[Records excerpted from a collection]
========================================
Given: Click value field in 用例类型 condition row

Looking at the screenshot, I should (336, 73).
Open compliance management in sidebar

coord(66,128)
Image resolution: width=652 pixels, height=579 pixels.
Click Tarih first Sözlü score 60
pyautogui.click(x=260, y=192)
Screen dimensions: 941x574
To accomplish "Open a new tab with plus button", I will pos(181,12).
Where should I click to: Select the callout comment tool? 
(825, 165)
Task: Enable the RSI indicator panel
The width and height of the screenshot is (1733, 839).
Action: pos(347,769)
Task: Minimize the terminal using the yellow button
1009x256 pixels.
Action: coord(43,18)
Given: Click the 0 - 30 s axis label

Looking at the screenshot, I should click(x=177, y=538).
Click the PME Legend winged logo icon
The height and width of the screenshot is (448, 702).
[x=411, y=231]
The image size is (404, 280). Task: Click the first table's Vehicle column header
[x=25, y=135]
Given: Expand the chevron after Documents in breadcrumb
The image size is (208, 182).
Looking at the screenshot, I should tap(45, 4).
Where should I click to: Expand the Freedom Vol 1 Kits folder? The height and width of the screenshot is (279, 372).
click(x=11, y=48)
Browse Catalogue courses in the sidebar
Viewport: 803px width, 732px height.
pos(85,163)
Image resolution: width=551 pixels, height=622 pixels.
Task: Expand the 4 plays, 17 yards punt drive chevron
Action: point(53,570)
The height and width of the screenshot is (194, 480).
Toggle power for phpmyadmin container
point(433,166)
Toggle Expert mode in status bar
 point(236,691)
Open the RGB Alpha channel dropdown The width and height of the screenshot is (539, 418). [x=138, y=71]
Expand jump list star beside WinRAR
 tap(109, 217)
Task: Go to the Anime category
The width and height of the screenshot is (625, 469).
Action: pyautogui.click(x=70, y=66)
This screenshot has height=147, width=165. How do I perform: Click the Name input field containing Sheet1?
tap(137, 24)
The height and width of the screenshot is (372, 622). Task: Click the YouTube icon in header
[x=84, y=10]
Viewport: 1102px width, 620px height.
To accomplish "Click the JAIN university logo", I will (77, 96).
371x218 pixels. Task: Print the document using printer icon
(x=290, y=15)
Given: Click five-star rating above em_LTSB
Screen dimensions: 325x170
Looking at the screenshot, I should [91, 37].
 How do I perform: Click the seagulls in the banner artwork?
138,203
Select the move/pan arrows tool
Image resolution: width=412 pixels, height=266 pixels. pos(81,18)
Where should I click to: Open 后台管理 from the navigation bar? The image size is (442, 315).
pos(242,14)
========================================
▸ The task: Search the records for lines holding the word "accomplish", then copy each line you find.

▸ Exercise response:
To accomplish "Open a new tab with plus button", I will pos(181,12).
To accomplish "Click the JAIN university logo", I will (77, 96).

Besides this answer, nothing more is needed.